Les failles de l’accusation plaident pour le retour à une sérénité de la gestion sans passion de ce dossier qu’il faut dépoussiérer en tenant compte du droit et des valeurs de notre culture faite de dialogue et de respect.
III- VOIES DE SORTIE DE CRISE
La sortie de crise est possible, après deux semaines de confrontations inutiles, inefficaces et spectaculaires dont la seule victime reste le Sénégal.
En premier, bien ou mal ficelé, le dossier d’Ousmane Sonko doit être traité de façon systématique par l’Assemblée nationale. La levée de l’immunité parlementaire du député Ousmane Sonko est indispensable. Autant la rue que les blocages des députés de l’opposition ne peuvent entraver cette procédure. Il faut, en tout état de cause, lever cette immunité pour qu’Adji Sarr et Ousmane Sonko soient égaux devant la loi. Quel que soit son acte, Ousmane Sonko, accusé bien ou mal par Adji Sarr, doit répondre de ses actes et de ses seuls actes.
En second lieu, la justice doit retrouver ses lettres de noblesse et juger en bon droit les faits et uniquement les faits. Plus que Karim Wade, plus que Khalifa Sall, Ousmane Sonko ne saurait faire l’objet d’une justice aux ordres. Les faits ne sont pas du même ordre et les acteurs sont différents. Karim Wade paie les fautes politiques de son père. Khalifa Sall n’a pas le courage politique pour faire face aux donneurs d’ordre. Ses pleurs pour sa mère et son boubou blanc n’étaient ni suffisants ni adéquats pour mobiliser les jeunes. La crédibilité de la justice sénégalaise est en jeu. Le président Macky Sall n’a aucun intérêt, cette fois, à ce que la justice soit décriée. La justice ne s’en remettra jamais et alors, la rue dira le droit.

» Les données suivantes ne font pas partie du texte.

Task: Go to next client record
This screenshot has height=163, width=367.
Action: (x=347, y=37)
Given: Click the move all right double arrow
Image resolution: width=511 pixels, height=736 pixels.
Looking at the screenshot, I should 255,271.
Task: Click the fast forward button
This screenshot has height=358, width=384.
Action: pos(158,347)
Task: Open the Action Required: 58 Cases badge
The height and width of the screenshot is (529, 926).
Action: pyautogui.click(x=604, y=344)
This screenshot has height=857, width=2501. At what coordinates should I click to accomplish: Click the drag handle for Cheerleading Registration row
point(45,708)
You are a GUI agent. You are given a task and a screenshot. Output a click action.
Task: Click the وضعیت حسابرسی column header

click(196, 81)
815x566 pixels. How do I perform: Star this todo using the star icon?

Enfin, ce pays a besoin de sérénité, de dialogue et de tolérance. Le manque de tolérance des ‘’sonkistes’’ tue et tuera Pastef. Il est inadmissible que toute critique contre Sonko conduise à l’échafaud. Les ‘’sonkistes’’ font preuve d’une intolérance inadmissible et cela aura des répercussions sur l’avenir de leur parti.
De même, doit cesser cette marque complotiste des gens du pouvoir qui sont prêts à toutes les bassesses pour plaire au président Macky Sall. Ils dénaturent son action par leur vampirisme sans nom et tous azimuts. Seules l’intelligence et la conviction peuvent sortir ce pays du marasme économique et social qui engendre une pauvreté et tue à petit feu tout espoir.

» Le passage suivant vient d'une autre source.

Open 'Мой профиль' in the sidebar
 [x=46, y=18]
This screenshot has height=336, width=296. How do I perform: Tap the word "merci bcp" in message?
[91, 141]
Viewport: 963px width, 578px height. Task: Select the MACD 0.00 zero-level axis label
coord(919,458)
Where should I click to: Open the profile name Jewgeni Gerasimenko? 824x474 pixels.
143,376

En tout état de cause, la démocratie sénégalaise mérite des acteurs plus conscients de leurs responsabilités. Le pays vit des heures sombres. La Covid-19 fait des ravages, malgré les multiples efforts du corps médical.
On ne saurait garantir la paix par les prières des saints et croire que leur passage sur cette noble terre exclut notre pays des violences qui sont tout le long de nos frontières.
Pour survivre, la paix a besoin d’hommes et de femmes de paix. Le Sénégal ne vous appartient pas. Nous refusons d’être des spectateurs de l’arène politique. Nous exigeons que les règles soient respectées dans le cadre de la Constitution et des lois et règlements en vigueur. Les textes ne sont rien, si ceux qui sont chargés de les mettre en œuvre sont de pauvres types.